Krajobraz po bitwie

Przed wyborami wydawało mi się, że jestem świadkiem najazdu osób złaknionych zajęciem źródeł bogactw /nie/naturalnych i kontrolą rozdziału tychże na terenie miasta.  Dużo się nie pomyliłem. Zacząłem widywać ludzi, których normalnie na co dzień nie widuję – i tu nawet w wielkościach prawie posagowych. Wyglądało to tak jakby przybyło  obywateli w mieście. Obywateli, którzy nagle wystąpili w roli dobrych wujków i cioć, W tym sposobie upatrując najlepszej okazji, żeby spoufalić się z tubylcami, być wśród nich i  tu właśnie, bo gdzie indziej, szukać szczęścia, próbując wejść z nimi na drogę bliskiej i czułej komitywy. Wyglądało to przynajmniej na 10-cio procentowy przyrost demograficzny. Jak na to miasto, to dużo. Można ich było spotkać rozciągniętych na drzewach, przywieszonych na słupach i opartych o płoty. Co przechodziłem obok któregoś drzewa, słupa czy płotu, to machinalnie ciągnęło mnie, żeby się ukłonić kulturalnie, albo zdjąć czapkę. Taki przedwojenny odruch bezwarunkowy. Ale z ich strony nie padała żadna odpowiedź – tylko patrzą na człowieka, bardzo poważnie i uważnie przyglądając się każdemu z nas. Czy taka siła przekonań i skrywanego zachwytu w ich oczach, nad wiadomą i niewiadomą oczywistością nie wzruszy najbardziej zatwardziałego tubylczego serca? A w ogóle czy te oczy mogą kłamać?

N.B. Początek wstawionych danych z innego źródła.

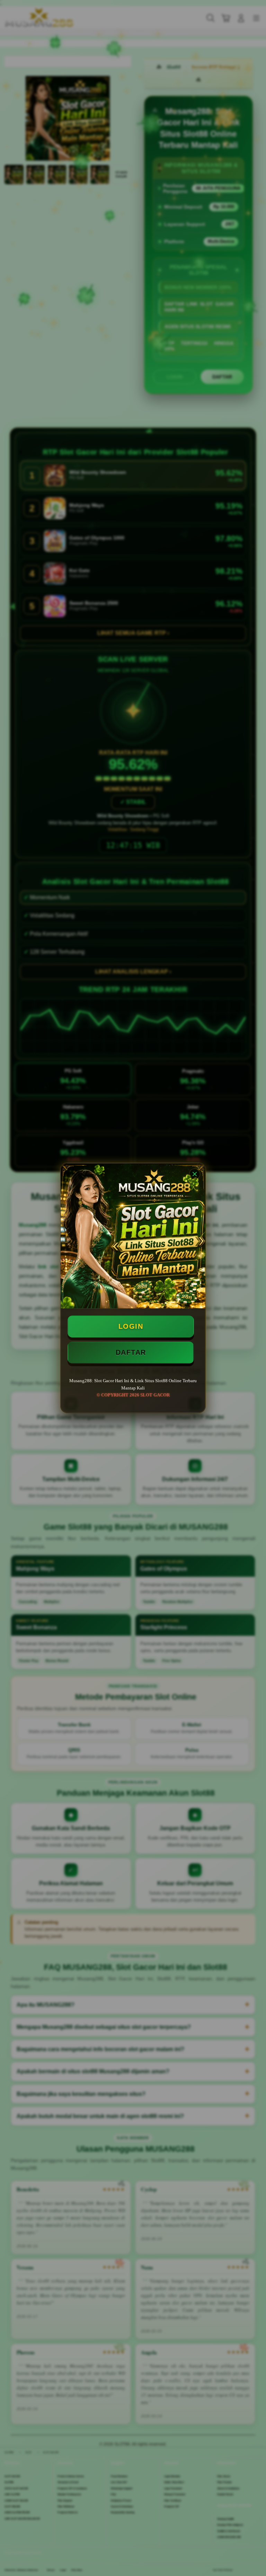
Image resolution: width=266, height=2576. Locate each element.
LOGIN (130, 1326)
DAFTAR (131, 1352)
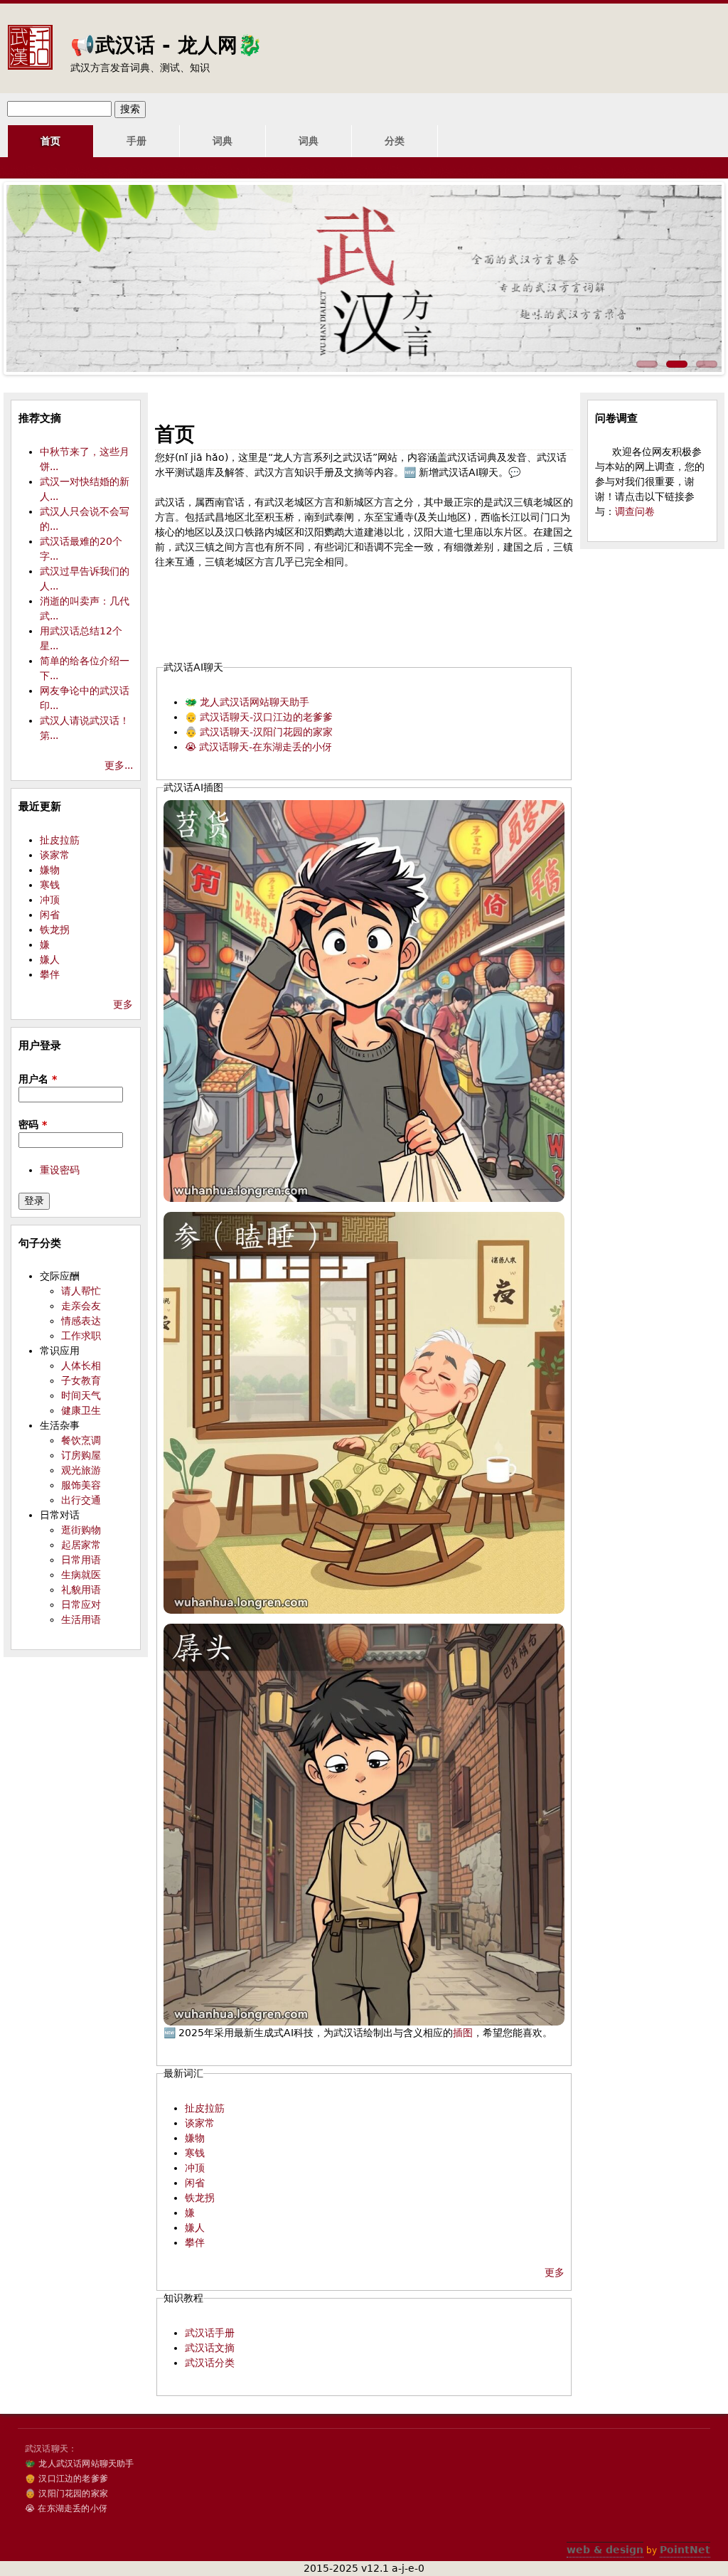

Pytanie: z jakiej wysokości najprawdziwiej widać źródła biedy lub bogactwa, szlachetnych interesów lub zielonych stolików, potrzeb lub niepotrzebnych kłopotów? Wydaje się, że jednak z poziomu ziemi widać to – po prostu – bezwzględnie.

Każda z owych twarzy miała swojego asa w rękawie. Asa, który miał rozwiązać niejeden węzeł gordyjski. Okazało się wnet, że na takim małym poletku nie ma jak przebić asa podobnym asem. Można z tych asów ułożyć praktycznie jedną propagandę sukcesu dla nich wszystkich. Jak z tego wynika, ostateczne decydujące znaczenie będzie miał jak zwykle as „senioralny” i jego nie do podglądnięcia zaplecze.

 Jednak na początek trzeba było wejść do miasta z jednym, dobrym hasłem na sztandarze. Z hasłem, które w formie kilkunastu znaków ułatwi kliknięcie nań zwykłemu ludowi. Przecież trzeba wskrzesić nadzieję, pokrzepić ducha, uderzyć w najczulszy punkt psychiki, tam gdzie splatają się i łzy i śmiech i nie zawieść się, ale również nie zestresować tubylca. Tak powstają hasła:  lepsze miasto, najlepsze miasto, najlepszejsze miasto, miasto dobroci, lepszy samorząd, najlepszy samorząd, miasto miastowych, nasze miasto, nasze i wasze miasto – w końcu czy wiadomo już czyje to miasto, czyj powiat?  Itp. i itd. ?!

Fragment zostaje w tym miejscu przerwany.